Nicholas J. Cox. 2011. Speaking Stata: Compared with .... Stata
Journal 11(2): 305-314.

Abstract.  Many problems in data management center on relating values
to values in other observations, either within a dataset as a whole or
within groups such as panels. This column reviews some basic Stata
techniques helpful for such tasks, including the use of subscripts,
summarize, by:, sum(), cond(), and egen. Several techniques exploit
the fact that logical expressions yield 1 when true and 0 when false.
Dividing by zero to yield missings is revealed as a surprisingly
valuable device.

Advice on "Thanks in advance" is included in the FAQ.

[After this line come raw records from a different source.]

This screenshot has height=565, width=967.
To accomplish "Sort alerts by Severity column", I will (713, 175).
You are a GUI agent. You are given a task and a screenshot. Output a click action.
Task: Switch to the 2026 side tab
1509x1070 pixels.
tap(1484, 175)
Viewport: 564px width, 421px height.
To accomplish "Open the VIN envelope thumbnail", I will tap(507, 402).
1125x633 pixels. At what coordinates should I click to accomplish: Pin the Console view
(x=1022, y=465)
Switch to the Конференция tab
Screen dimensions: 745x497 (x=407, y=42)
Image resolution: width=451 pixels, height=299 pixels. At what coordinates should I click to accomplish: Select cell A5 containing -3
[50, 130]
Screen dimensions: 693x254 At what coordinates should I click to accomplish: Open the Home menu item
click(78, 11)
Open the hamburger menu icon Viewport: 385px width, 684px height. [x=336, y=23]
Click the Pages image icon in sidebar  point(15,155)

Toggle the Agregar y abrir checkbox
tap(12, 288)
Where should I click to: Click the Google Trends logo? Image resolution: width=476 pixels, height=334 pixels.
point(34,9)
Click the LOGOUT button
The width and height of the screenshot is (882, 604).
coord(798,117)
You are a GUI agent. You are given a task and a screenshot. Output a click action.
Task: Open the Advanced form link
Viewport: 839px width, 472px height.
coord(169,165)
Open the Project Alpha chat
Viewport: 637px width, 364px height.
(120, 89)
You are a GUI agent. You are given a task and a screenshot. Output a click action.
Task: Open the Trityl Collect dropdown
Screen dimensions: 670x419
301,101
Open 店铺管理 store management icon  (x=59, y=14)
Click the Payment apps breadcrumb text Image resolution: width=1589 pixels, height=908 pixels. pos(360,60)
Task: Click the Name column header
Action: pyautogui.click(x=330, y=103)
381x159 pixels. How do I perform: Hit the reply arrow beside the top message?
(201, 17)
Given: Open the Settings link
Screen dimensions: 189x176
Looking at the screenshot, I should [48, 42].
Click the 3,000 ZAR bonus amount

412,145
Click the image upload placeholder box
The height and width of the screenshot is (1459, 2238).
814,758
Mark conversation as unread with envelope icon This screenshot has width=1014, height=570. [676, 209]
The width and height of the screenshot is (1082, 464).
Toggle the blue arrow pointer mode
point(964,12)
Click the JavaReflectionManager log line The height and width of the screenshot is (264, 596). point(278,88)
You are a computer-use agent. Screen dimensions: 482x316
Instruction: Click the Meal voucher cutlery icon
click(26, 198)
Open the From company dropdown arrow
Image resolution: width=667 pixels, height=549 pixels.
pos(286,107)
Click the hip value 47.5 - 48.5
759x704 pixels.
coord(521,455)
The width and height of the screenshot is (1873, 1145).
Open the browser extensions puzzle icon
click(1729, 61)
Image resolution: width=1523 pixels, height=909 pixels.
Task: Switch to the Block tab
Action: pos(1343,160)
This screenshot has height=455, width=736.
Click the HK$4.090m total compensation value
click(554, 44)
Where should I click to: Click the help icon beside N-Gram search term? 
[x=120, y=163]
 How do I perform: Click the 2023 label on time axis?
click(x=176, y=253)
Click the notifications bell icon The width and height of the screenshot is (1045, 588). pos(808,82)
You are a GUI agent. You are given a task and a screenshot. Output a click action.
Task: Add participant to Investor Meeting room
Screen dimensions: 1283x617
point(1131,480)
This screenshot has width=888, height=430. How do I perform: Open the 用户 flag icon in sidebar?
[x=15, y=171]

On Wed, Feb 8, 2012 at 2:30 PM, <> wrote:

> thanks a lot for your feedback. The information was very useful. I have one additional question that relates to estimating a group median excluding observation i. I have looked at the article that you have referred to, but I got stuck with writing the code for the case of medians.
> Again I have a panel data with items i observed over several years t for variable x. I need to estimate the median of this variable for each year. However I have to estimate a specific median: for each item i I have to estimate
> the median value of x but excluding the observation for item i itself: i.e. the median over the other objects (if I could label them
> -i).
> I found this technically more challenging compared to the estimation of means.  I have started with the following code - I used as example one of the codes that you have shared with us in your article. But I cannot find a way to isolate item i from the median calculation.
> Could you please help me with that? I would like to thank you in advance.

>  generate maxvar = .
>   by year, sort: gen pid = _n
>  summarize pid
>  . quietly forvalues i = 1/`r(max)' {
>  .       generate include = 1 if pid != `i'
>  .       egen work = median(idio * include), by(year)
>  .       replace maxvar = work if pid == `i'
>  .       drop include work
>  . }

Von: Nick Cox <>

> This is a FAQ.
> FAQ     . . Creating variables recording prop. of the other members of a group
>         . . . . . . . . . . . . . . . . . . . . . . . . . . . . . .  N. J. Cox
>         4/05    How do I create variables summarizing for each
>                 individual properties of the other members of a
>                 group?
> but the question also yields easily to Stata logic. The starting point is the idea that the total for everybody else is just the total minus my value.
> The average of every other item is
> (sum of others) / (count of others)
> which is in the simplest case
> (sum of all - this value) / (count of all - 1)
> -- although careful code would need to take account of the possibility that each value is missing.
> That is then
> egen sum = total(x), by(group)
> egen count = count(x), by(group)
> and then the average is
> gen mean = (sum - cond(missing(x), 0, x) / (count - !missing(x))
> If any value is missing, then we need to subtract 0 (not missing!) from the total to get the total of others.
> If any value is missing, then we need to subtract 0 (not 1!) from the count to get the count of others.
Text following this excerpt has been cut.